In creating the watch list, OMB identified opportunities to strengthen investments and promote improvements in IT management, said David Powner, director of IT management issues at the Government Accountability Office, in prepared testimony before the House Government Report Committee Thursday. But, he said, the list didn't provide enough details to manage the identified troubled projects.
Powner intimated that knowledge could be found in the minds of individual OMB analysts. "Decisions on monitoring of progress were typically made by the [OMB] staff with responsibility for reviewing individual agency budget submissions, depending on the staff's insights into agency operations and objectives," Powner said. "Because it didn't consistently require or monitor agency follow-up activities, OMB didn't know whether the project risks that it identified through its management watch list were being managed effectively, potentially leaving resources at risk of being committed to poorly planned and managed projects."
Responding, White House top IT executive Karen Evans said she didn't think such a follow-up list was necessary.
By not keeping such a list, Powner said, OBM hasn't fully exploited the chance to use the list as a tool to analyze IT investments throughout government. "Because it didn't consistently require or monitor follow-up activities, OMB didn't know whether the project risks that it identified through its management watch list were being managed effectively, potentially leaving resources at risk of being committed to poorly planned and managed projects," Powner said.
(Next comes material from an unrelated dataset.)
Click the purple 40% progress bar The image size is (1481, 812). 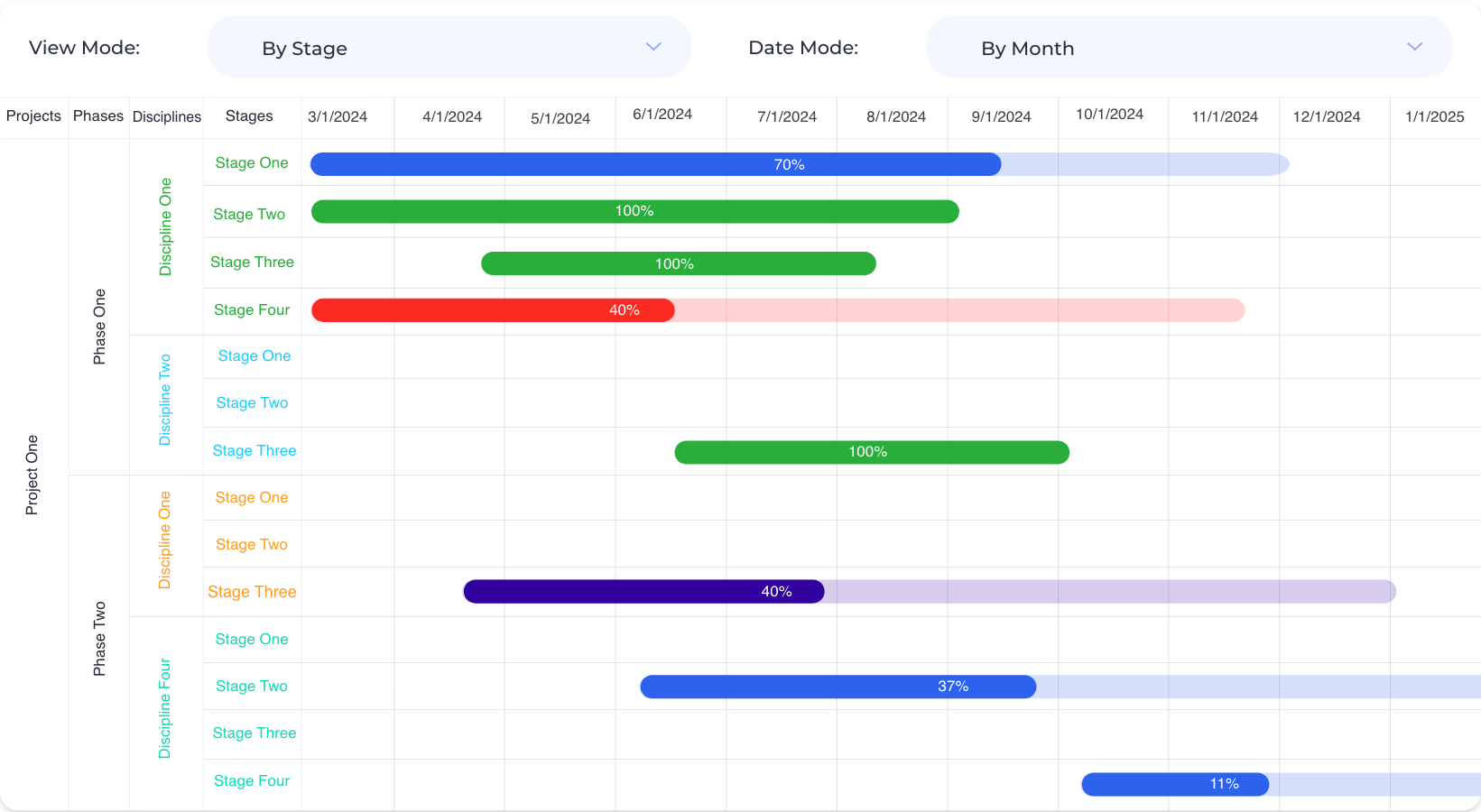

Because OMB didn't consistently monitor the follow-up performed on projects on the watch list, he said, it couldn't easily tell GAO which of the 621 projects received follow-up attention. "OMB wasn't using its management watch list as a tool in setting priorities for improving IT investments on a governmentwide basis and focusing attention where it was most needed," Powner said.
Evans said GAO examination of how OMB employs the watch list was too narrowly focused. The watch list and accompanying documentation, known as Exhibit 300, are primarily used by agencies to manage their own IT portfolios. "OMB isn't the sole or even primary audience of an Exhibit 300 justification," Evans said. "Agency officials and [the] investment review board must use them to effectively manage their own IT portfolios and submit to OMB only those investment requests meeting criteria specified in OMB policies. Responsibility for ensuring corrective actions for the management watch-list investment rests with each individual agency."
Still, Powner said, GAO believes that an aggregated list would contribute to OMB's ability to better analyze government IT investments and track progress in tackling deficiencies.